Summary
noting that if a search warrant is not facially valid, the supporting document may be referenced to "cure the deficiency of the warrant"
Summary of this case from Allotey v. Sec'y, Fla. Dep't of Corr.Opinion
No. 86-2185.
June 19, 1987.
Appeal from the Circuit Court, Lee County, Thomas S. Reese, J.
Peter D. Ringsmuth of Smith Ringsmuth, Fort Myers, for appellant.
Robert A. Butterworth, Atty. Gen., Tallahassee, and Michael J. Kotler, Asst. Atty. Gen., Tampa, for appellee.
In this appeal, we are presented with two questions concerning the sufficiency of a search warrant. We only address the first issue which questions whether a search warrant is valid when the supporting affidavit is not attached to it. Appellant cites two cases out of this court which lend some confusion to that question.
In State v. Carson, 482 So.2d 405 (Fla. 2d DCA 1985) and Booze v. State, 291 So.2d 262 (Fla. 2d DCA), cert. denied, 297 So.2d 836 (Fla. 1974) (which Carson relied upon), the description in the actual search warrant of the premises to be searched was admittedly deficient. In both Carson and Booze, however, the supporting affidavit was not only referred to in the search warrant, it was attached to the search warrant and adequately described the premises to be searched. In Carson, other exhibits were also attached.
In Carson and Booze, this court sustained the search warrants in reliance upon the attached affidavits and exhibits.

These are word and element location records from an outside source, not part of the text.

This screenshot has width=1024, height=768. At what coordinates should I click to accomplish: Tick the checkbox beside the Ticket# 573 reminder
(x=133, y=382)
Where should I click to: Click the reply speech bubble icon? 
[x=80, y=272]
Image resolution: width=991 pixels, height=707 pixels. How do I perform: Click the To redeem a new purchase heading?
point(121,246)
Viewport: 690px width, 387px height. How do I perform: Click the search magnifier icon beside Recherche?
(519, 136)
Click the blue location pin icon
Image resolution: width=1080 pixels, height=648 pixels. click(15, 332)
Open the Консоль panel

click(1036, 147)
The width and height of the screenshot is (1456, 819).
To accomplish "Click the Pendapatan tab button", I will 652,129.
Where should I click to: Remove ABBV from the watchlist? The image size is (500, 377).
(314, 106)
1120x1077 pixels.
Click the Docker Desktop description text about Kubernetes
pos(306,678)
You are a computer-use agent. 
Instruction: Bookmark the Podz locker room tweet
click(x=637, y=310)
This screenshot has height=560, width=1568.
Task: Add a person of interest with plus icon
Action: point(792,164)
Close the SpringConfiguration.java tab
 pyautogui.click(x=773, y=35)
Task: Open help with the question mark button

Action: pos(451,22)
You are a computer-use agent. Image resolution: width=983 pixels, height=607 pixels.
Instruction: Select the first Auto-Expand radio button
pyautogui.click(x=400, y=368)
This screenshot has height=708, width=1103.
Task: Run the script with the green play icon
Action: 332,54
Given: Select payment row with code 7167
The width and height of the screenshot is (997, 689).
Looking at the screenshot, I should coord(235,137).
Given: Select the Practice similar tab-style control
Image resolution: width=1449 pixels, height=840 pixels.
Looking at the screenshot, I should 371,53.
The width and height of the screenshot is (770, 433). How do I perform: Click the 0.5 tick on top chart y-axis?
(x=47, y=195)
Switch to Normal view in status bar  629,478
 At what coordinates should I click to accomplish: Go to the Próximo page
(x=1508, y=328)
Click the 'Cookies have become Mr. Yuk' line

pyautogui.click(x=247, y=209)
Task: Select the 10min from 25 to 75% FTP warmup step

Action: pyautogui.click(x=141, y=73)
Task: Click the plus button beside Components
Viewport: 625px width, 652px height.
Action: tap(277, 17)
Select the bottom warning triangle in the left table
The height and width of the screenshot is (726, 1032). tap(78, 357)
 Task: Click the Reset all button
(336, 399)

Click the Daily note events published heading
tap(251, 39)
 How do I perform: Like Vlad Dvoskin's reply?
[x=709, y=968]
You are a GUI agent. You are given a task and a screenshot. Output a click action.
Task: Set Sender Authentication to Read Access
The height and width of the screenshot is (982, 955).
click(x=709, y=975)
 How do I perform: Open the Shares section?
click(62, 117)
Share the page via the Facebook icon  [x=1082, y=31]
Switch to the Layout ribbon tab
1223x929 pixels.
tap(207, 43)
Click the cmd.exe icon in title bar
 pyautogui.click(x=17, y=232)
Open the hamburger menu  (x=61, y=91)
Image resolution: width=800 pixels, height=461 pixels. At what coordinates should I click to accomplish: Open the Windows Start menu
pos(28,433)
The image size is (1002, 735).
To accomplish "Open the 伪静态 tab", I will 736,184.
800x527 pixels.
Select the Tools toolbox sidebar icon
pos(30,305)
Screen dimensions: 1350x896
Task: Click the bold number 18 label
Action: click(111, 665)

The issue in those cases was whether the supporting documents used to cure a deficient warrant were adequately made a part of or physically attached to the warrant, so as to allow a court to rely on the description in the attached documents. We seek here to remove any implication that a search warrant, valid on its face, must have a supporting affidavit attached to it and made a part of it.
An affidavit must be attached to a warrant only if it is to be relied upon when the warrant is not valid on its face. If a warrant is not facially valid, the supporting document may be referred to to cure the deficiency of the warrant. The confusion, if any, arises because of the statement in Booze that "[i]t is important to note the requirement that the affidavit be attached to and made a part of the warrant." Booze, 291 So.2d at 263. As support for that statement, Moore v. United States, 461 F.2d 1236 (D.C. Cir. 1972) is cited. Moore, however, involved a provision then existing in the District of Columbia Code § 23-301 that mandated, "The said warrant shall have annexed to it, or inserted therein, a copy of the affidavit upon which it is issued." Moore, 461 F.2d at 1239. Our statute, chapter 933, Fla. Stat. (1985), pertaining to search warrants, contains no similar mandate. Thus, while Carson and Booze do stand for the rule that an affidavit must be attached to and made a part of the search warrant where the affidavit is relied upon to cure a deficiency in the warrant, an affidavit is not required when the warrant itself is sufficient.
We find no merit in appellant's other issue which questions whether the affidavit properly established probable cause.
Affirmed.
DANAHY, C.J., and SCHEB, J., concur.